O dólar fechou acima de R$ 5 e a bolsa brasileira caiu mais de 2% nesta quarta-feira (29), em um dia marcado por cautela nos mercados globais.
As negociações foram influenciadas pelas tensões no Oriente Médio, pela reunião do Banco Central estadunidense e pela expectativa pela definição de juros no Brasil.
O dólar comercial encerrou o dia vendido a R$ 5,001, com alta de R$ 0,019 (+0,4%). A cotação começou o dia estável, em torno de R$ 4,98, mas subiu após a abertura dos mercados nos Estados Unidos.
Na máxima do dia, por volta das 16h, chegou a R$ 5,01. A moeda estadunidense subiu perante as principais moedas do planeta.
O movimento refletiu um cenário externo mais incerto, com impacto das tensões geopolíticas e da decisão do Federal Reserve (Fed), que manteve os juros nos Estados Unidos na faixa entre 3,50% e 3,75%
ao ano. Ibovespa A Bolsa brasileira teve forte queda e atingiu o menor nível desde 30 de março, ampliando a sequência negativa recente.
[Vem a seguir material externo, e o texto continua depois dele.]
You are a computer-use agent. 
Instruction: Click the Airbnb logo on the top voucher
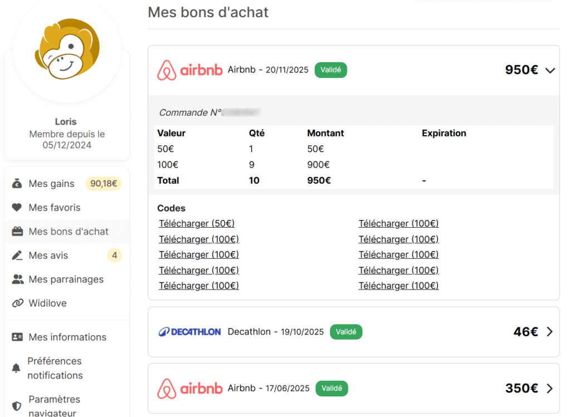[190, 70]
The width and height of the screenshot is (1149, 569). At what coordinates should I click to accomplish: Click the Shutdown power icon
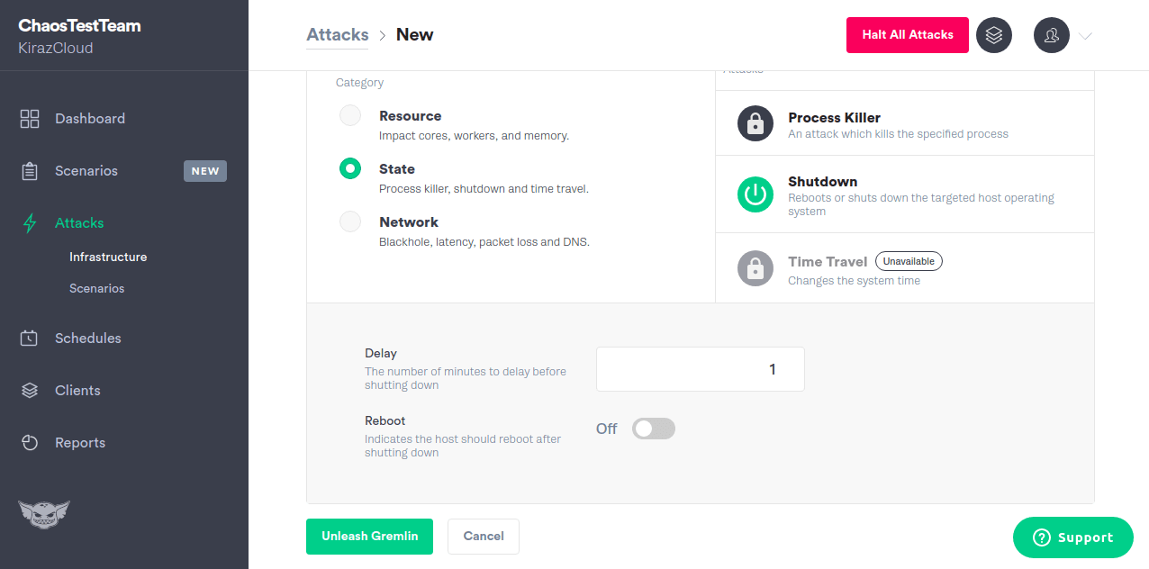[x=755, y=194]
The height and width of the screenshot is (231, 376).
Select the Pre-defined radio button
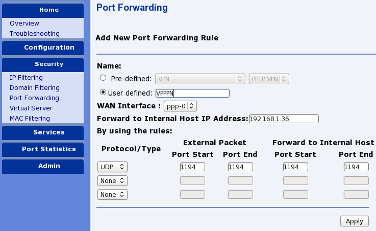point(103,78)
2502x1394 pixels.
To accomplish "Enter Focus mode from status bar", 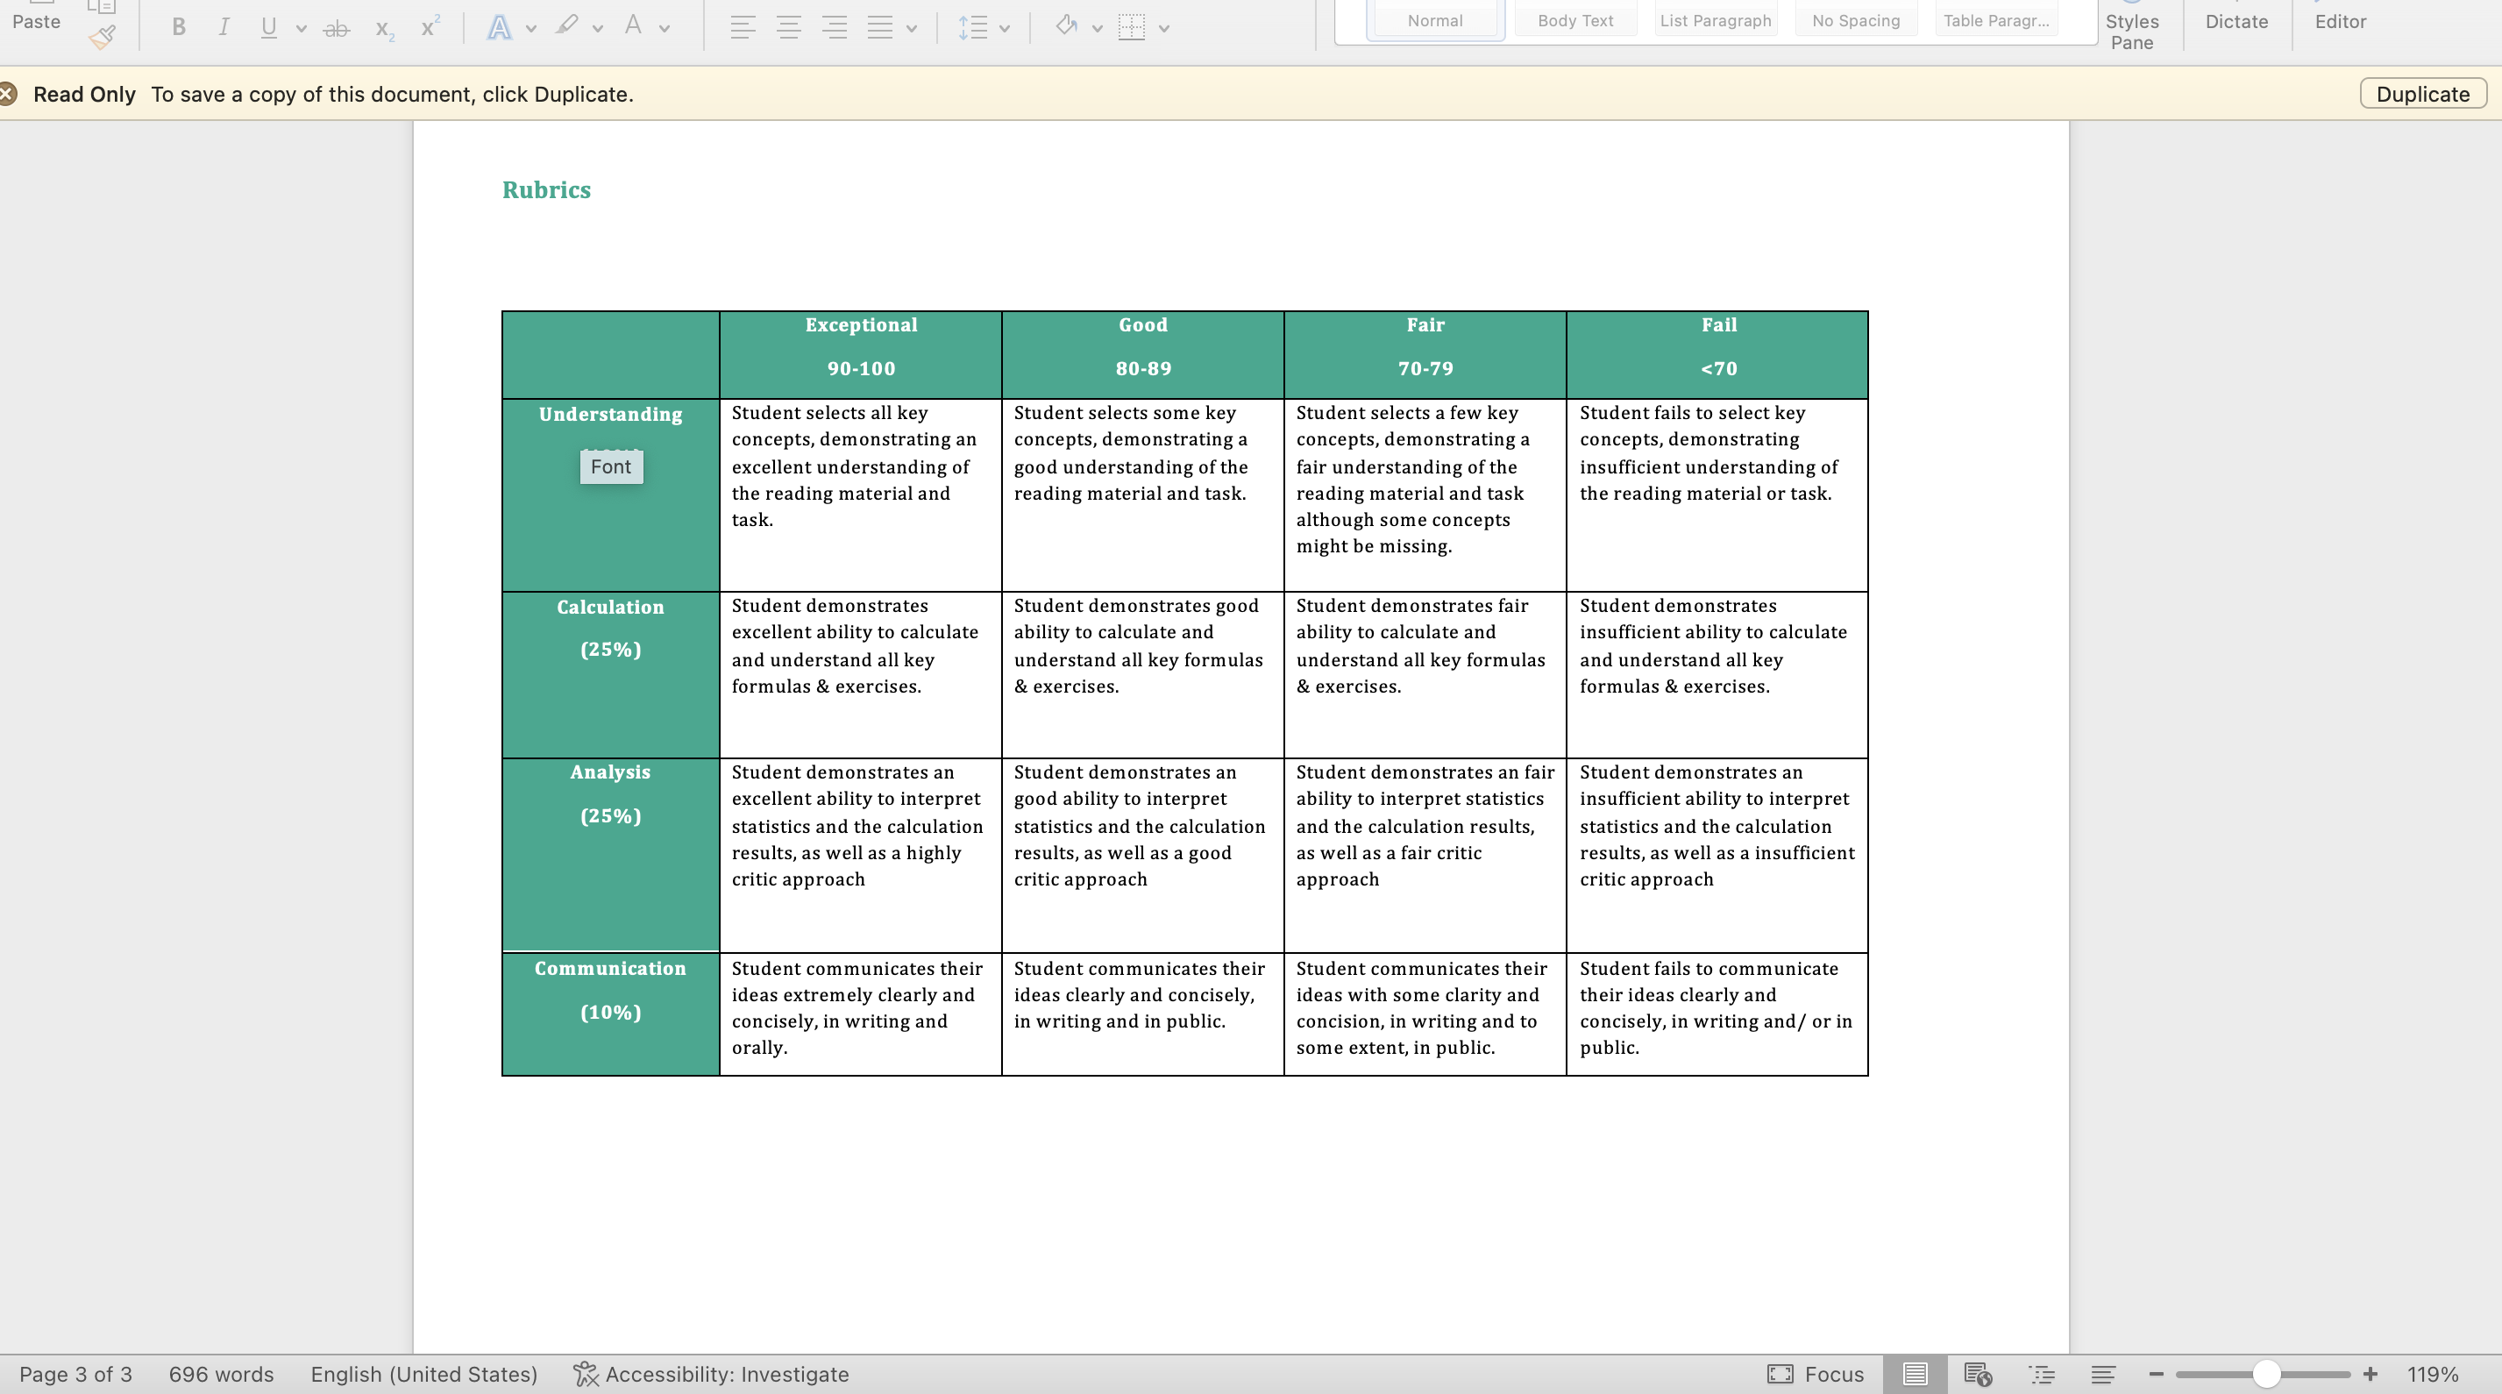I will 1815,1374.
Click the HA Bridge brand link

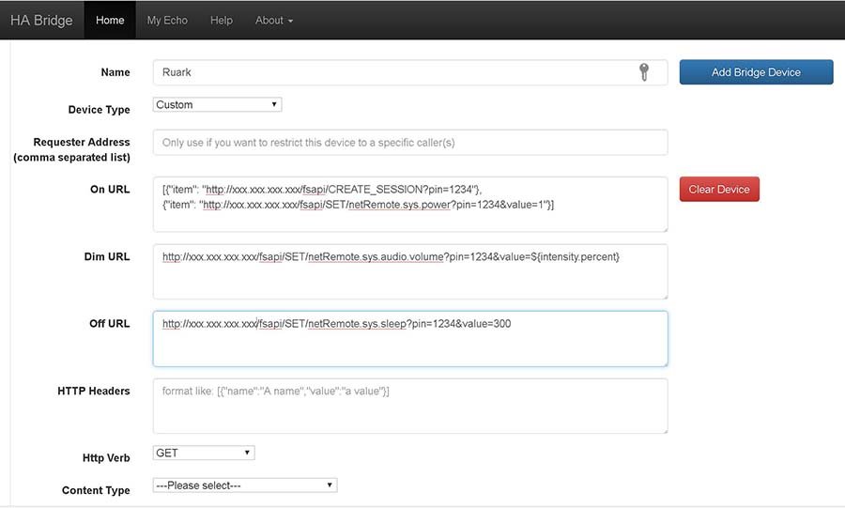pos(41,20)
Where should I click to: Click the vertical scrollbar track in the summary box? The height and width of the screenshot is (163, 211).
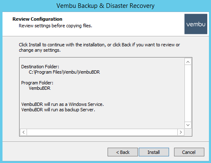[x=188, y=93]
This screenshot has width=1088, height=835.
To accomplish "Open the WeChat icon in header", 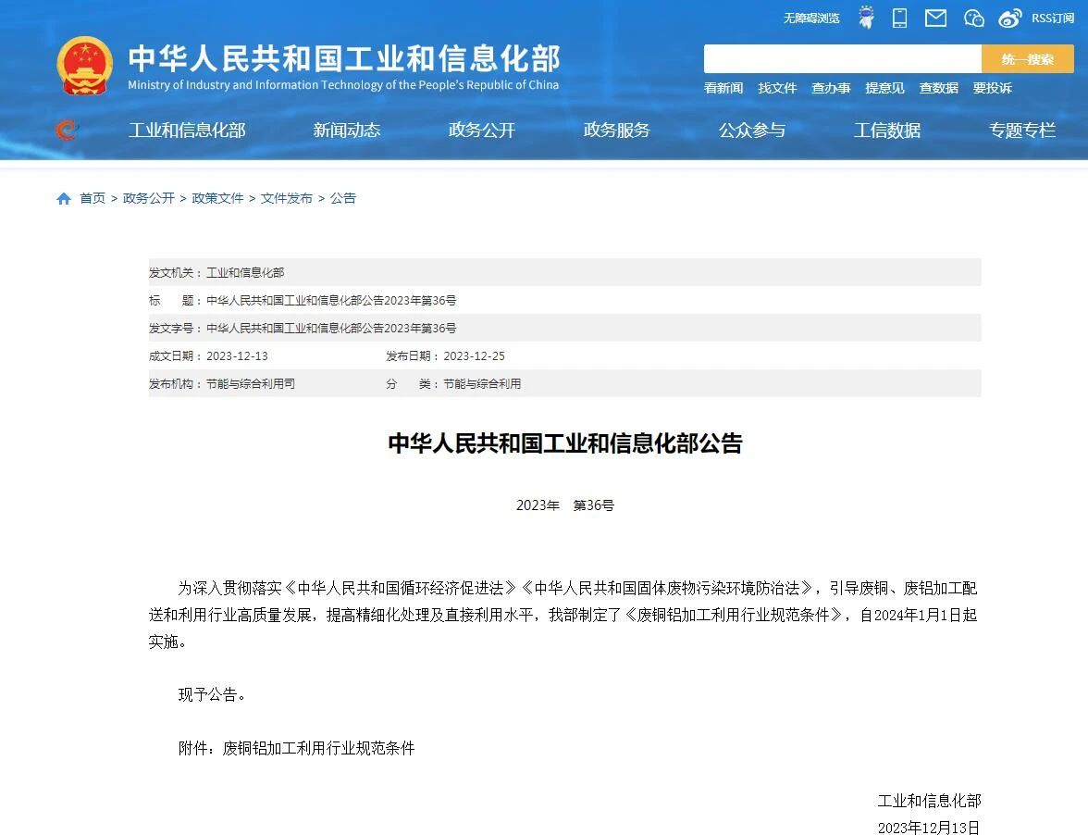I will [973, 18].
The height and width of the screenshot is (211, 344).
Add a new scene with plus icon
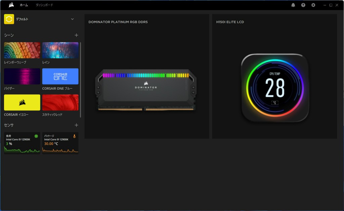(x=76, y=35)
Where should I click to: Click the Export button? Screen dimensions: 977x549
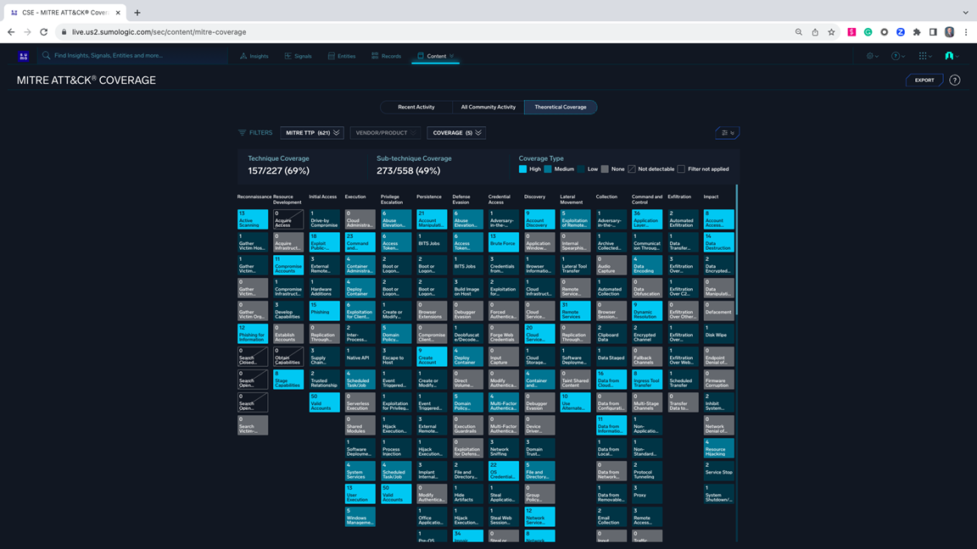[924, 80]
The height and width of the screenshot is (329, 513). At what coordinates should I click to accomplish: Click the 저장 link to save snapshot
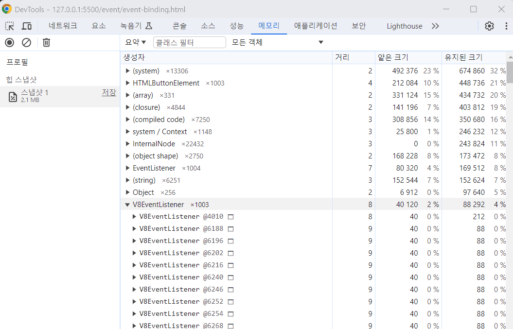point(108,92)
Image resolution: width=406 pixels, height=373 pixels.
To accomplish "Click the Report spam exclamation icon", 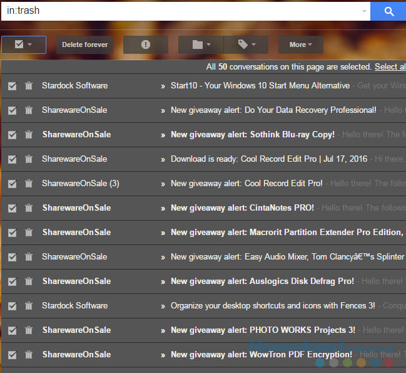I will pos(146,45).
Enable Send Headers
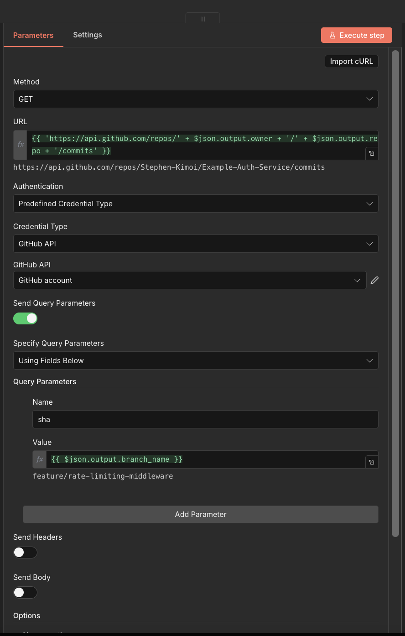The image size is (405, 636). [25, 552]
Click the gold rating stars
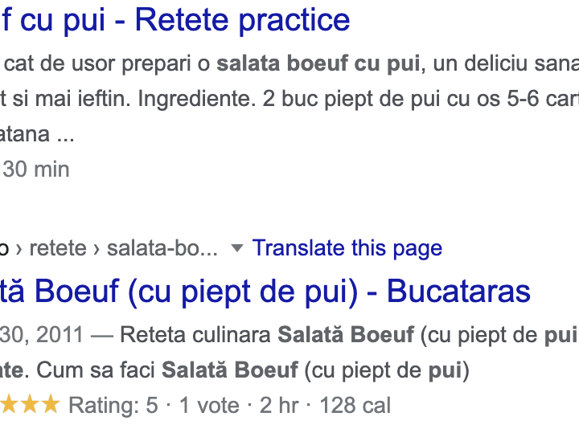Image resolution: width=579 pixels, height=437 pixels. pyautogui.click(x=31, y=405)
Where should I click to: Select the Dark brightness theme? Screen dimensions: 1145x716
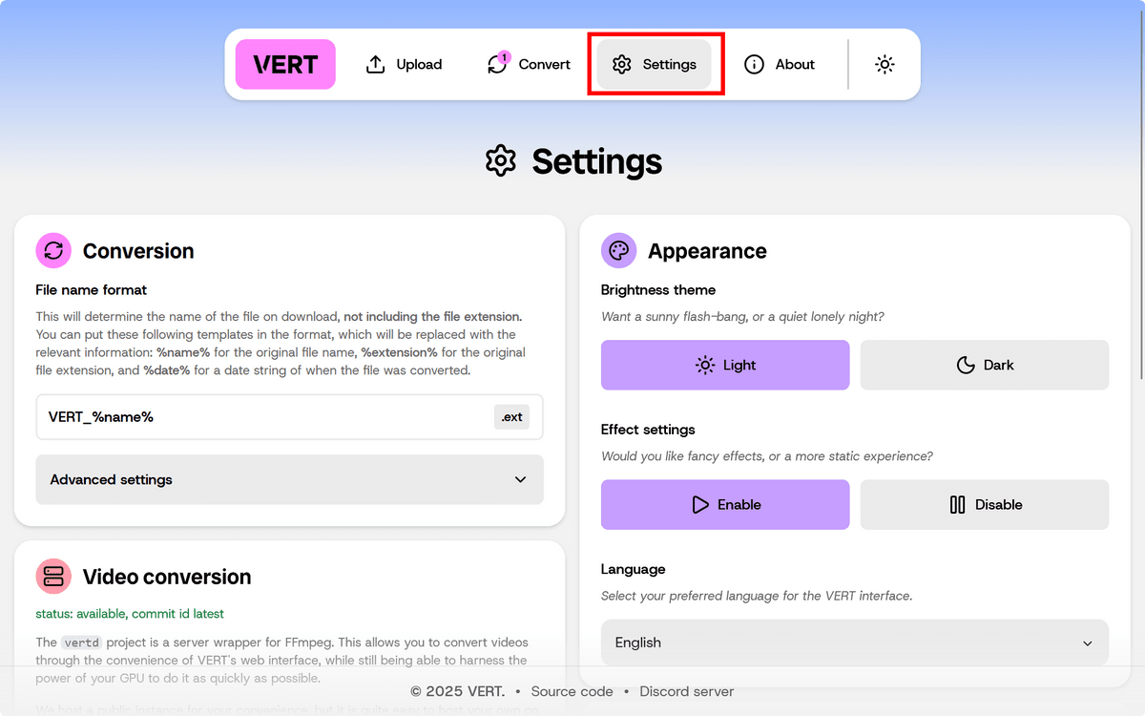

O Ibovespa encerrou o dia aos 184.750 pontos, com recuo de 2,05%. Durante a sessão, o índice oscilou entre a mínima de 184.504 pontos e a máxima de 188.709 pontos, em um intervalo superior a 4 mil
pontos. O índice acumula queda de 3,14% na semana e de 1,45% no mês, mas sobe 14,66% no ano. Desde a máxima histórica registrada em abril, o Ibovespa já recuou cerca de 14 mil pontos, sendo que a
perda desta sessão foi a mais intensa desde 20 de março. Petróleo Os preços do petróleo dispararam no mercado internacional, impulsionados pela escalada das tensões entre Estados Unidos e Irã.
O barril do tipo WTI, referência nos Estados Unidos, fechou cotado a US$ 106,88, com alta de 6,95%. Já o Brent, usado nas negociações da Petrobras, encerrou a US$ 110,44, avançando 5,78%.